Neurofibromatosis type-1 with retroperitoneal stromal tumour: one case report.

ABSTRACT

BACKGROUND: Neurofibromatosis with gastrointestinal stromal tumours have been reported several times, while neurofibromatosis with retroperitoneal stromal tumours are very rare. CASE DESCRIPTION We report the case of a 44-year-old man with a long history of neurofibromatosis. He complained of severe constipation and left leg pain. The patient's examination showed prominent peripheral cutaneous neurofibromas mainly in the belly and limbs, especially a huge mass in his abdomen, no less than ten café-au-lait spots, four Lisch nodules of the iris. Computed tomography and magnetic resonance imaging revealed a round and lobular mass in the retroperitoneal space.
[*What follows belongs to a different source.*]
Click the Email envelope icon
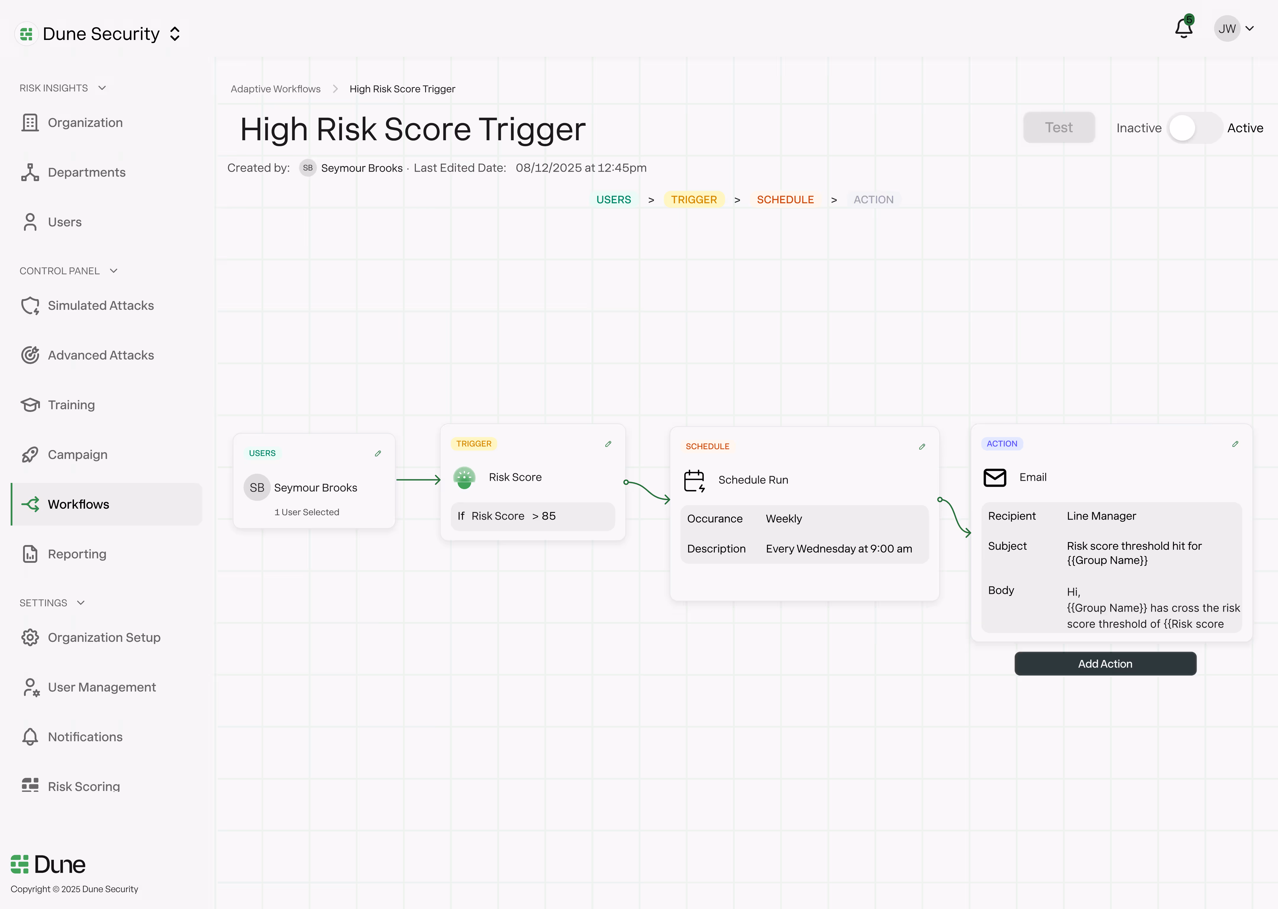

It was a well-circumscribed, hypervascular mass with cystic necrosis. A surgical resection was performed, and pathology and immunohistochemistry findings were consistent with stromal tumour. The c-kit gene and platelet-derived growth factor receptor-α gene mutations are not observed in the specimen. CONCLUSIONS: Neurofibromatosis with retroperitoneal stromal tumour is very rare, and radiological, pathological and immunohistochemical examination may identify it. Surgical resection may be the unique method of cure for it.